In unserem Forschungsprojekt konnten wir Proteine identifizieren, die bereits als Tumorsuppressoren für Darmkrebs bekannt waren und andere, die bisher noch nicht in diesem Zusammenhang beschrieben wurden. Das zeigt, dass die Methode funktioniert. Sie ermöglicht uns, neue Kandidaten, die zur Entstehung von Tumoren beitragen, zu ermitteln. Diese können in Folge-Studien genauer untersucht werden und hoffentlich langfristig dazu beitragen, das Auswachsen von Darmtumoren beim Menschen besser zu verstehen. Die Methode, menschliche Darmorganoide mit dem CRISPR-Cas System als Plattform zum Ermitteln von bisher unbekannten Tumorsuppressorproteinen zu nutzen, ist nun etabliert. Darauf aufbauend lassen sich hoffentlich bald weitere, bisher unbekannte Tumorsuppressoren ermitteln und so die Behandlung von Darmkrebspatient*innen verbessern.

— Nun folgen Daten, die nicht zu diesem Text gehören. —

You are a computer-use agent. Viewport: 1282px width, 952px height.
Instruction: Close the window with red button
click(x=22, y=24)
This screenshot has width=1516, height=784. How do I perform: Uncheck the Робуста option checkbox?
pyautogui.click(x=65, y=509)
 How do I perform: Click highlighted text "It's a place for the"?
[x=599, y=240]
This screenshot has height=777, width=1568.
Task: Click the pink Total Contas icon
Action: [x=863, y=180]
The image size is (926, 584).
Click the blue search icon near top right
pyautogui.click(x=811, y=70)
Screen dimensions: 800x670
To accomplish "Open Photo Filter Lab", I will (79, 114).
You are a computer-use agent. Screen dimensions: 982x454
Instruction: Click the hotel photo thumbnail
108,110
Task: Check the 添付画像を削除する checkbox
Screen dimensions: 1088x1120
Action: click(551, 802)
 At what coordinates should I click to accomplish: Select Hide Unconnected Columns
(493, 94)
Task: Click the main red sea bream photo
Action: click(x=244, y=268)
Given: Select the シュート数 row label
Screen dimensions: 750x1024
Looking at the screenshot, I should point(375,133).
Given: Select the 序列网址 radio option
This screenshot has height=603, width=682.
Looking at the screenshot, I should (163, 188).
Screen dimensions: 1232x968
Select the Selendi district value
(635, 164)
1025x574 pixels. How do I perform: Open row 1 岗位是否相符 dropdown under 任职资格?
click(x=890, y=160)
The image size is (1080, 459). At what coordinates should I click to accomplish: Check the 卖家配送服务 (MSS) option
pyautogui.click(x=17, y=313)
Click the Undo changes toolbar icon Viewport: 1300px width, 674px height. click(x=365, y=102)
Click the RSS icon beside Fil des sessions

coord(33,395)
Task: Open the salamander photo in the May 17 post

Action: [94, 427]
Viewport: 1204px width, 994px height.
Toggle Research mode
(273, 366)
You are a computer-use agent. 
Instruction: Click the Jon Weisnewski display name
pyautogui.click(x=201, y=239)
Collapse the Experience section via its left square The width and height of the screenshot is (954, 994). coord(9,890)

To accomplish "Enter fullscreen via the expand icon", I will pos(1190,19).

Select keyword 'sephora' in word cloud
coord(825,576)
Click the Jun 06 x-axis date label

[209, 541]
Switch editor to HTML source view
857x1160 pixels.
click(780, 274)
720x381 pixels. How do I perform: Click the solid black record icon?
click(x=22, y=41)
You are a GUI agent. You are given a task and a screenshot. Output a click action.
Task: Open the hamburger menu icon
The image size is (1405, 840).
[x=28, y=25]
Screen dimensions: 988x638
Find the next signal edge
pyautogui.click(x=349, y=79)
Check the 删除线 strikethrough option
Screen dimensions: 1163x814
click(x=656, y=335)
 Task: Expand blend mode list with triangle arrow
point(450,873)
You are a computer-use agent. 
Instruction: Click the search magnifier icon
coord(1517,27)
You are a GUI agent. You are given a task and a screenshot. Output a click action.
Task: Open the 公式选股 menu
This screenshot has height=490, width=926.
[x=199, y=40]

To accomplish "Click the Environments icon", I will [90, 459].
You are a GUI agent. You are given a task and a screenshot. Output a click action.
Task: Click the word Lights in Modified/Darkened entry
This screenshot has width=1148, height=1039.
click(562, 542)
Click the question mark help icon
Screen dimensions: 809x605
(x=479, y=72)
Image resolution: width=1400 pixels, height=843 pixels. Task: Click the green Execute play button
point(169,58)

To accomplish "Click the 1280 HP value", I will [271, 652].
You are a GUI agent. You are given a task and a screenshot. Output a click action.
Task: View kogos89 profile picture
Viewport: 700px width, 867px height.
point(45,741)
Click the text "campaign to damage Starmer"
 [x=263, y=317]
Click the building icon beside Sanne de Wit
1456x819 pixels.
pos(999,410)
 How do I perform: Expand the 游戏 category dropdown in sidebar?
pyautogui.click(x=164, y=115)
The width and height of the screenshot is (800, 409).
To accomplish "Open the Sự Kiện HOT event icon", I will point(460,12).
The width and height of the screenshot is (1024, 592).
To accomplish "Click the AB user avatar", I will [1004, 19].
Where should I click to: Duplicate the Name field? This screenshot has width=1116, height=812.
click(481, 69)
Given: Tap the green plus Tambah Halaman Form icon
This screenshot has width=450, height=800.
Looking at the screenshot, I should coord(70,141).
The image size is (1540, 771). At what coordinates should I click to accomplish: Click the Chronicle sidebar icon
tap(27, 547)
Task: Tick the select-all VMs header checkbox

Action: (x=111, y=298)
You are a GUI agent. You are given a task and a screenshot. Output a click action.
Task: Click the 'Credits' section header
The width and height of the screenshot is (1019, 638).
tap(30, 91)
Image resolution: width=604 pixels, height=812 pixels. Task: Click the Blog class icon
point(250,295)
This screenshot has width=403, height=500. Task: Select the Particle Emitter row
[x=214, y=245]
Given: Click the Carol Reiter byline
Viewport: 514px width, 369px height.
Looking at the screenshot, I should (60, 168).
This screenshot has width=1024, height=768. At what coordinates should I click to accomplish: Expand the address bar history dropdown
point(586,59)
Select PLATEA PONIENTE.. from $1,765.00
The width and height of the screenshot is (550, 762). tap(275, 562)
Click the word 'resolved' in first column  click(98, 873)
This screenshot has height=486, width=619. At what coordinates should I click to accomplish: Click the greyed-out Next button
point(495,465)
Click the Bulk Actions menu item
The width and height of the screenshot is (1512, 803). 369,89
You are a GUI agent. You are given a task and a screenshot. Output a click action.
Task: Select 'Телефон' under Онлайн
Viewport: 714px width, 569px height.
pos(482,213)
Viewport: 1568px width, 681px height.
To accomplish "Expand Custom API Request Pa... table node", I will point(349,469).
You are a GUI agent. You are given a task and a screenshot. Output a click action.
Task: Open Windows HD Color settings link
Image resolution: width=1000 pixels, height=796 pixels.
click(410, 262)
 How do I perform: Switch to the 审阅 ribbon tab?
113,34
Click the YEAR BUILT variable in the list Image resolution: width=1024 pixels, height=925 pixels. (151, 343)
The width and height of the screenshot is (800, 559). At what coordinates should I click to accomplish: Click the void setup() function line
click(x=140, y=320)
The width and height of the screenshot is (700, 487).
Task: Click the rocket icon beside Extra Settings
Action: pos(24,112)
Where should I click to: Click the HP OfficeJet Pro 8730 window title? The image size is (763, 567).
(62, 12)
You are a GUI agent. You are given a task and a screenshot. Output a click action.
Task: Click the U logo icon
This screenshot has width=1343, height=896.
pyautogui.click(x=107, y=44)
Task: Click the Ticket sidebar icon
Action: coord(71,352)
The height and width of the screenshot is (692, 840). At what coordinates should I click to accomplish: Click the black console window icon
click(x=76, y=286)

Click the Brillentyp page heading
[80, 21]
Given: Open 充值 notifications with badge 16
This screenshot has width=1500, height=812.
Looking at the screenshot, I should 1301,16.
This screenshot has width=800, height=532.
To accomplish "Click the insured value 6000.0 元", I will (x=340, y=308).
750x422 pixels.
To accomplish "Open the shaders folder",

Birgitta Michels studierte Biowissenschaften in Münster in Westfalen und Stockholm. Ihrem Interesse für biomedizinische Fragestellungen folgend, begann sie im Jahr 2015 ihre Promotion am Georg-Speyer-Haus in Frankfurt am Main. Dort nutzte sie sogenannte Organoide, also Miniatur Modelle vom menschlichen Darm, um neue Erkenntnisse über die Entstehung von Tumoren zu gewinnen. Inzwischen arbeitet sie als Bioinformatikerin in der Brustkrebsforschung am Deutschen Krebsforschungszentrum in Heidelberg.